Chemical probes to potently and selectively inhibit endocannabinoid cellular reuptake

Suitable chemical tools have been instrumental in the discovery and characterization of the endocannabinoid system. However, the lack of potent and selective inhibitors for endocannabinoid transport has prevented the molecular characterization of this process. Current uptake inhibitors are poorly bioavailable to the central nervous system (CNS) and weakly selective because they also inhibit fatty acid amide hydrolase (FAAH), the major anandamide-degrading enzyme. Few studies have addressed the uptake inhibition of 2-arachidonoyl glycerol (2-AG), which is the major endocannabinoid. Here, we report a highly potent and selective endocannabinoid reuptake inhibitor. Our data indicate that endocannabinoid transport across the membrane can be targeted, leading to general antiinflammatory and anxiolytic effects in mice.

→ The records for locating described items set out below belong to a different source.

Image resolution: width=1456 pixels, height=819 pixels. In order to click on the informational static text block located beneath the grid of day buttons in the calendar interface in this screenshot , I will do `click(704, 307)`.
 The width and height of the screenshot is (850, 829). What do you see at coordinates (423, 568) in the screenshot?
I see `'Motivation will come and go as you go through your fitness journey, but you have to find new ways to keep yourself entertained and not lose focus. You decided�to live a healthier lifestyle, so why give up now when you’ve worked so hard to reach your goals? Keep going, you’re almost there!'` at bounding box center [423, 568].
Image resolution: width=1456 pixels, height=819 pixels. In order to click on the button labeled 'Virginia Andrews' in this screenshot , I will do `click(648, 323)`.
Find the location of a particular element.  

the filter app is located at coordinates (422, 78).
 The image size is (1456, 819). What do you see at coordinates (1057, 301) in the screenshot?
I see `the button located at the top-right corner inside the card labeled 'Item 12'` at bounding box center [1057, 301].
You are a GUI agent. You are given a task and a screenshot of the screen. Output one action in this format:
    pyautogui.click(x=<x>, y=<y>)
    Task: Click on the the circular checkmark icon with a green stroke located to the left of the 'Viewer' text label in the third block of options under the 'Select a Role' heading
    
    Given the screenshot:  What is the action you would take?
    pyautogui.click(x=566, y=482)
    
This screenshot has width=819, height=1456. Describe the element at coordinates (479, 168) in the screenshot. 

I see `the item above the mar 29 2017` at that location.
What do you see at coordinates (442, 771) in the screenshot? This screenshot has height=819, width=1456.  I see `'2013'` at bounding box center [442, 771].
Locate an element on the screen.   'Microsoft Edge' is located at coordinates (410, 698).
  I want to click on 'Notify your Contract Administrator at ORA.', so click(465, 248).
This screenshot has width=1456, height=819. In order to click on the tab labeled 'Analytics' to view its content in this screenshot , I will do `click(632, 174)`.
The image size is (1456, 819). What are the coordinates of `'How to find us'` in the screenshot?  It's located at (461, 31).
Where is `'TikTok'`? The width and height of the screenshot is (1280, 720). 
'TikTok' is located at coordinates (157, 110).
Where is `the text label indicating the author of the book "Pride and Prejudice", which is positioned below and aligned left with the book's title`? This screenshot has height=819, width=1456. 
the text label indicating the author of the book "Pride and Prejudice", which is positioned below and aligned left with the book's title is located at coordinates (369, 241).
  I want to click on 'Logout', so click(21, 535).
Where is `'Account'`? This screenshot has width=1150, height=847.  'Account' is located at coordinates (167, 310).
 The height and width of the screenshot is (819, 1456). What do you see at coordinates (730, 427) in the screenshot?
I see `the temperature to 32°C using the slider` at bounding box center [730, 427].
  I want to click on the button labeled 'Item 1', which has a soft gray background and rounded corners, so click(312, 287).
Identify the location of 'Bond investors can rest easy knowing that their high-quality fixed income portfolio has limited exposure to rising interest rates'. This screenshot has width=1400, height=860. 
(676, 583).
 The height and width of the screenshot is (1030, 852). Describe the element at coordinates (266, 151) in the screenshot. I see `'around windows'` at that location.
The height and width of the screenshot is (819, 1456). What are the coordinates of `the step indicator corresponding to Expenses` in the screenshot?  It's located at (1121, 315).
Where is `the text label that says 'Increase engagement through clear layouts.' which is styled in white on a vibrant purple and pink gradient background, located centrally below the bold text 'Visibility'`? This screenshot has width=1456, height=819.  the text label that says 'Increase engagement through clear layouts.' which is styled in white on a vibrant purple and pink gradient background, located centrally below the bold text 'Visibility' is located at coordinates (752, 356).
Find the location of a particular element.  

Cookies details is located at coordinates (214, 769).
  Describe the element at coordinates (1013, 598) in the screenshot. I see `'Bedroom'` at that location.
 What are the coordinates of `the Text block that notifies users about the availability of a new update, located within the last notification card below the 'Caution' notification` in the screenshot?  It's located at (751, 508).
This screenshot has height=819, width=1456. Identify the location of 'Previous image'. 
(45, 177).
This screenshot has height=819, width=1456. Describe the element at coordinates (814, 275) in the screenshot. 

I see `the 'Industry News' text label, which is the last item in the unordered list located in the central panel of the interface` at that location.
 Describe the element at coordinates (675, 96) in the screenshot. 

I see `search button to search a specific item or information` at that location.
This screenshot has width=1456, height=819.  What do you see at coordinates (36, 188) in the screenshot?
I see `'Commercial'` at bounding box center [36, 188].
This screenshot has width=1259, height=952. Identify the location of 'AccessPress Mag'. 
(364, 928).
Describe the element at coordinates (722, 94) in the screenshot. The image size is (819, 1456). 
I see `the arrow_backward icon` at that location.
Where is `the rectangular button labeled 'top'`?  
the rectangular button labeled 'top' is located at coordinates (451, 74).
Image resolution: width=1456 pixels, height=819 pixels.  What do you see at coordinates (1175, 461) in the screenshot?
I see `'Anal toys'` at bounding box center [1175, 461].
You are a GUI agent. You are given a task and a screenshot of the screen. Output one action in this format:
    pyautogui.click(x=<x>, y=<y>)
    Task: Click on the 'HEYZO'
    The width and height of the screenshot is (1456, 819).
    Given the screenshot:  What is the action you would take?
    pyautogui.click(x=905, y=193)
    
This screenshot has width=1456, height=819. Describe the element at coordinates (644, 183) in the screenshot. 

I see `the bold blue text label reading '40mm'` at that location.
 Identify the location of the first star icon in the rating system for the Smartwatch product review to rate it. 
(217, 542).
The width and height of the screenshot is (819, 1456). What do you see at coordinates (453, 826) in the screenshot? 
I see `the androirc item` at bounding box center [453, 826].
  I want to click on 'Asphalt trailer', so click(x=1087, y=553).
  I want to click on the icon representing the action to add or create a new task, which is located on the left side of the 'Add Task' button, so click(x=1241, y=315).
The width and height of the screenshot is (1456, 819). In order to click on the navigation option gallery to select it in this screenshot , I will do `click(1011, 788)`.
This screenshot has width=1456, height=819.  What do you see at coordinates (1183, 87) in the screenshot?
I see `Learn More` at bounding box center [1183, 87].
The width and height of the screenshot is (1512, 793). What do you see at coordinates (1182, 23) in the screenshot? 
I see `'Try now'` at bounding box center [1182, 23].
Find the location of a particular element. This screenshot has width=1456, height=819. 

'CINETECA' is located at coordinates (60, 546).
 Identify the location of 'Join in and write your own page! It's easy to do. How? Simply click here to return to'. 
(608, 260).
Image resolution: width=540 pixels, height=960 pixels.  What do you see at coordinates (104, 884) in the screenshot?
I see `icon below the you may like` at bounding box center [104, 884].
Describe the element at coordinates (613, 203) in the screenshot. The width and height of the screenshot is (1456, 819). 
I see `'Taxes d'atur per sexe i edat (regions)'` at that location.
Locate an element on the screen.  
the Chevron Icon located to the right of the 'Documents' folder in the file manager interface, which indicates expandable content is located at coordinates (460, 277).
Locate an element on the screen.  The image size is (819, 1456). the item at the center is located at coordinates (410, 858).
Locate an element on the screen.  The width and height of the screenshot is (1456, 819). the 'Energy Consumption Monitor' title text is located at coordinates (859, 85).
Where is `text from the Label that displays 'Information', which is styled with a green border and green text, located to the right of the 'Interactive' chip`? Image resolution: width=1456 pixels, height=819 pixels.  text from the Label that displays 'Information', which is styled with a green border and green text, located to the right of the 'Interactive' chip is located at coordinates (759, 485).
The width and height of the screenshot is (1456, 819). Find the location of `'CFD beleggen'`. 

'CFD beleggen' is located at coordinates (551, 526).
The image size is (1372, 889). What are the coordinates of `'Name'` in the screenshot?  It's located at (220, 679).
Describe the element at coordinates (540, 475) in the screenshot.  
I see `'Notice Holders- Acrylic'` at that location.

The extracellular effects of the endocannabinoids anandamide and 2-arachidonoyl glycerol are terminated by enzymatic hydrolysis after crossing cellular membranes by facilitated diffusion. The lack of potent and selective inhibitors for endocannabinoid transport has prevented the molecular characterization of this process, thus hindering its biochemical investigation and pharmacological exploitation. Here, we report the design, chemical synthesis, and biological profiling of natural product-derived N-substituted 2,4-dodecadienamides as a selective endocannabinoid uptake inhibitor. The highly potent (IC ₅₀ = 10 nM) inhibitor N-(3,4-dimethoxyphenyl)ethyl amide (WOBE437) exerted pronounced cannabinoid receptor-dependent anxiolytic, antiinflammatory, and analgesic effects in mice by increasing endocannabinoid levels. A tailored WOBE437-derived diazirine-containing photoaffinity probe (RX-055) irreversibly blocked membrane transport of both endocannabinoids, providing mechanistic insights into this complex process. Moreover, RX-055 exerted site-specific anxiolytic effects on in situ photoactivation in the brain. This study describes suitable inhibitors to target endocannabinoid membrane trafficking and uncovers an alternative endocannabinoid pharmacology.